С особой ревностью Дафна рассматривает её приподнятую грудь. Там дрожит драгоценный ромб. Темно-фиолетовая нижняя вершина и верхняя – светло-голубая. Это тебе не «опилки от сейфа». Если его перевернуть, взяв за цепочку, ничего не меняется – капля цвета перетечет внутри камня. Я хорошо это знаю. В позапрошлый раз Боливар свёл нас с ней.
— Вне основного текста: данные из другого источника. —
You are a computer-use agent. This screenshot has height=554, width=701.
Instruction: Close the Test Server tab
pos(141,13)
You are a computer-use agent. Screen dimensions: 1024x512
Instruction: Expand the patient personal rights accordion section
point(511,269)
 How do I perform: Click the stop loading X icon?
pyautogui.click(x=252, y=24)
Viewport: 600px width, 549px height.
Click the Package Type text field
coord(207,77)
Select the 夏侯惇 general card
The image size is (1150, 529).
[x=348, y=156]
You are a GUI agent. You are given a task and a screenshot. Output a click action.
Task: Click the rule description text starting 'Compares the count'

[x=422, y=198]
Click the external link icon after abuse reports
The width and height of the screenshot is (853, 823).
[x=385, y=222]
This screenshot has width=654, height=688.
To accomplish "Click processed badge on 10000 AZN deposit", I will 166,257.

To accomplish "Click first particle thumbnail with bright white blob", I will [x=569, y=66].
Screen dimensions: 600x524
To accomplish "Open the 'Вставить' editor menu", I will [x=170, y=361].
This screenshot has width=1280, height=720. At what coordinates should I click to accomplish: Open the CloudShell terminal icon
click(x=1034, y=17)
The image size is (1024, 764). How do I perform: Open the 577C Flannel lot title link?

Был еще модельер, не помню имени, субмиссивный, но ему для счастья хватило двух, золотой и серебряной, струй, умыться и забыться в ногах господ. Он отчислен и вспоминать нечего. Глаза её и вправду карие, но носит табачные линзы, как доллары, если смотришь вплотную, только в зрачке, вместо президентского, находишь свой портрет. Никогда их здесь не снимает. Ей нравится видеть всё детально и вблизи. Сегодня ей достается Шуруповерт и слышен её благодарный женский стон, как если без спроса всунуть писательнице в туза. Так она довольна боливаровым решением.

Правила Боливара: всё решает бог секса, скрытый в нашей шляпе, а не грешная тусовка. Реальность этого бога легко доказуема. Ведь кто-то всегда решает, с кем ты окажешься, кого ты будешь, и раз мы отказались решать, но не отказались любить, значит: решает он. Мы только ему предлагаемся, написав себя, например, на фантиках кондомов и кинув в мудрую темноту. «Жребий», – выразится не понимающий, зачем мы выкупаем этаж этого отеля каждые две недели. Важно верить в нашего бога, и тогда окажешься счастлив. Нас, собравшихся вокруг шляпы, заводит эта неожиданность: он или она, старше или младше, знакомый давно или новый совсем? Но для бога, тасующего наши прозвища внутри шляпы, это закономерность. Сначала каждый тянет по одной бумажке и получаются пары. Часа через два все вернутся к Боливару, чтобы заново поделиться, но уже по трое, потом — по четверо. На этом большинство выдыхается, хотя самые рьяные поклонники культа могут продолжать и дальше. Обычно их набирается одна пятерка. Уставшие с уважением наблюдают за ними на мониторах. Мы устаем любить и только бог неистощим.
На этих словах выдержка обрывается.